Référence : 2013 CAF 97

 

CORAM :      LA JUGE SHARLOW

                        LA JUGE DAWSON

                        LE JUGE WEBB

 

ENTRE :

PROCUREUR GÉNÉRAL DU CANADA

demandeur

et

 

GREGORY TERRION

défendeur

 

 

 

Audience tenue à Toronto (Ontario), le 10 avril 2013

Jugement rendu à Toronto (Ontario), le 10 avril 2013

 

MOTIFS DU JUGEMENT :                                                                   LA JUGE DAWSON

Y ONT SOUSCRIT :                                                                            LA JUGE SHARLOW

                                                                                                                        LE JUGE WEBB

 



Date : 20130410

Dossier : A-422-12

Référence : 2013 CAF 97

 

CORAM :      LA JUGE SHARLOW

                        LA JUGE DAWSON

                        LE JUGE WEBB

 

ENTRE :

PROCUREUR GÉNÉRAL DU CANADA

demandeur

et

 

GREGORY TERRION

défendeur

 

 

MOTIFS DU JUGEMENT

LA JUGE DAWSON

[1]               Sous le régime de la Loi sur l’assurance‑emploi, L.C. 1996, ch. 23 (la Loi), l’admissibilité aux prestations s’établit en fonction du nombre d’heures d’emploi assurable accumulées par le travailleur au cours de la période de référence applicable. La période de référence est établie de la façon prévue à l’article 8 de la Loi. Seul le paragraphe 8(1) de la Loi est pertinent pour la présente demande de contrôle judiciaire, et la demande de prestations en cause ne soulève qu’une seule question, celle du début de la période de référence.

 

[2]               Le paragraphe 8(1) est ainsi rédigé :

8. (1) Sous réserve des paragraphes (2) à (7), la période de référence d’un assuré est la plus courte des périodes suivantes :

 

a) la période de cinquante‑deux semaines qui précède le début d’une période de prestations prévue au paragraphe 10(1);

 

b) la période qui débute en même temps que la période de prestations précédente et se termine à la fin de la semaine précédant le début d’une période de prestations prévue au paragraphe 10(1).

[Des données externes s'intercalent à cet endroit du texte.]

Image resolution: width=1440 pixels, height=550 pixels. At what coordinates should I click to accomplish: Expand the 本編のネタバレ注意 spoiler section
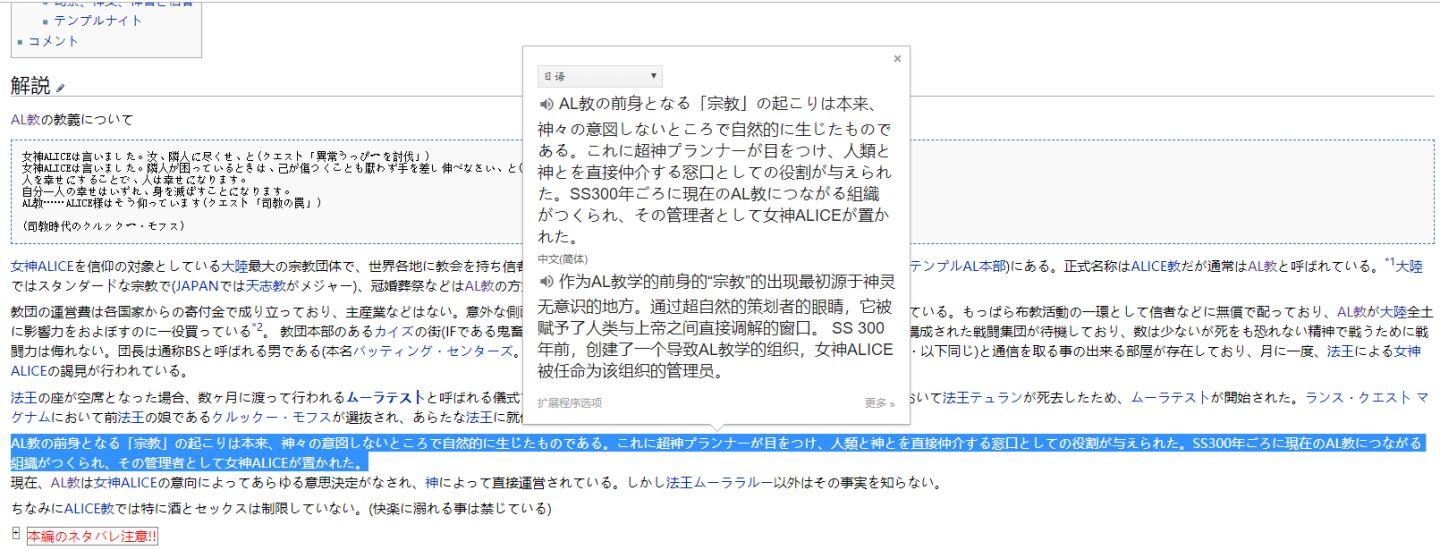pyautogui.click(x=14, y=536)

8. (1) Subject to subsections (2) to (7), the qualifying period of an insured person is the shorter of

 

 

(a) the 52-week period immediately before the beginning of a benefit period under subsection 10(1), and

 

 

(b) the period that begins on the first day of an immediately preceding benefit period and ends with the end of the week before the beginning of a benefit period under subsection 10(1).

 

[3]               Le défendeur en l’espèce, M. Terrion, a présenté une demande de prestations d’assurance‑emploi le 7 mars 2012. Si sa demande est régie par l’alinéa 8(1)a), la période de référence a commencé le 1er mars 2011. La Commission a toutefois estimé que la période de référence avait commencé le 27 mars 2011 parce que, selon elle, c’est l’alinéa 8(1)b) de la Loi qui s’appliquait, car M. Terrion avait déjà présenté une demande de prestations.

 

[4]               Malheureusement, la Commission n’a jamais informé M. Terrion qu’elle fondait sa décision sur l’alinéa 8(1)b). Elle s’est contentée de lui dire :

[traduction] Vous avez accumulé 542 heures d’emploi assurable entre le 27 mars 2011 et le 3 mars 2012, alors que, compte tenu du taux de chômage dans votre région à la date où vous avez produit votre demande, il vous fallait 630 heures pour être admissible à des prestations.

 

[5]               M. Terrion a porté ce refus en appel devant le conseil arbitral, indiquant dans son avis d’appel qu’il avait accumulé 730 heures d’emploi assurable entre le 1er mars 2011 et le 3 mars 2012.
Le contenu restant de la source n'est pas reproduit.